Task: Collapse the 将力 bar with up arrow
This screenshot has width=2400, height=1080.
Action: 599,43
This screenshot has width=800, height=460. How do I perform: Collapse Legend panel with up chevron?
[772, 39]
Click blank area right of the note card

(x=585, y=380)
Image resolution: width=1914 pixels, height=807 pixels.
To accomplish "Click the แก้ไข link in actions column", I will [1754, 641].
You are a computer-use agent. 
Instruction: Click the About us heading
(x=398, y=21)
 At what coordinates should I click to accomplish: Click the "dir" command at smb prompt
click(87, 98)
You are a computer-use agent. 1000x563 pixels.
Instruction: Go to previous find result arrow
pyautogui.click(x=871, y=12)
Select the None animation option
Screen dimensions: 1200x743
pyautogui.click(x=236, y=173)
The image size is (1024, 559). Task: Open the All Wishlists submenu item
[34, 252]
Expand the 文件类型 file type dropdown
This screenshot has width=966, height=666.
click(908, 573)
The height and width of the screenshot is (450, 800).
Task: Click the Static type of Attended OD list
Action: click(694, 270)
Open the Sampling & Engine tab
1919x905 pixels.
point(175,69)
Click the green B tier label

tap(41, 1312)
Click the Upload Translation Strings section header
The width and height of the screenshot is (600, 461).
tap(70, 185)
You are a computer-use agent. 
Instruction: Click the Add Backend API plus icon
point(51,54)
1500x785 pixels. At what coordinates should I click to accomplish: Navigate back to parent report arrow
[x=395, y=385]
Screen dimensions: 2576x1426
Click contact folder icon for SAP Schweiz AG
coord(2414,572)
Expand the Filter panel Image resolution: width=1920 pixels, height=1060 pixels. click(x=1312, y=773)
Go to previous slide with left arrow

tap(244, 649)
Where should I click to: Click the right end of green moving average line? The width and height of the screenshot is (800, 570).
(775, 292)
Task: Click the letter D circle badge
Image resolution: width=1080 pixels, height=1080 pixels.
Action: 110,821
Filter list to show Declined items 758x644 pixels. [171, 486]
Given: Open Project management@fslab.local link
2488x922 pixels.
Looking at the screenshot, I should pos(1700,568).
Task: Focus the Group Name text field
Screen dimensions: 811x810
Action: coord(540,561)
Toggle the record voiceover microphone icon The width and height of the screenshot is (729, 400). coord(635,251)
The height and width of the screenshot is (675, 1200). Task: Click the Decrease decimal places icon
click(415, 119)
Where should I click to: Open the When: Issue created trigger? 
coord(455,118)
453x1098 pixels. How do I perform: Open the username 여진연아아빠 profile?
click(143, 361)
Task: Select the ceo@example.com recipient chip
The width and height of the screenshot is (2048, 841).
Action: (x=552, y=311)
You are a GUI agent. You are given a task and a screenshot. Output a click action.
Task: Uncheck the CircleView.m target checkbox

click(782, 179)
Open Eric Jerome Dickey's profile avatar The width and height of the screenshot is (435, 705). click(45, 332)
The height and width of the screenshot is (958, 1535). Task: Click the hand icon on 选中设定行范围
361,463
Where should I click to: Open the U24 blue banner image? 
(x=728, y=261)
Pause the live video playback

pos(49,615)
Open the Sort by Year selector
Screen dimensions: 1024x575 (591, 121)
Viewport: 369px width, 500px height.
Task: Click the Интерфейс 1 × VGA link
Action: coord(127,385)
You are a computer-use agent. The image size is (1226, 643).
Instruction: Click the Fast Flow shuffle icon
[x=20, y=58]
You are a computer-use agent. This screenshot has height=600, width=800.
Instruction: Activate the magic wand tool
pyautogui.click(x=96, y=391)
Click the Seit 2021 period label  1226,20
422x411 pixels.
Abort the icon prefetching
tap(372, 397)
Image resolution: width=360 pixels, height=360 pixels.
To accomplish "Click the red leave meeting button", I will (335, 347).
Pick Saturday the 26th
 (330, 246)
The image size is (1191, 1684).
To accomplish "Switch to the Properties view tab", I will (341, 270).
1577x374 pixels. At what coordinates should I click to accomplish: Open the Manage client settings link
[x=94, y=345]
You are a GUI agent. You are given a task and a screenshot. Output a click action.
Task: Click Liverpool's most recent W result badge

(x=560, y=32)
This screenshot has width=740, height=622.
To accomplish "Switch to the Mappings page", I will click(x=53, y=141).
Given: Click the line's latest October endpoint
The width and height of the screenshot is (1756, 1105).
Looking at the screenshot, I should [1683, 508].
__________________________________________________
Exercise description:
Count the lines above that include the word "Expand". Reply with that number alone.

The answer:
2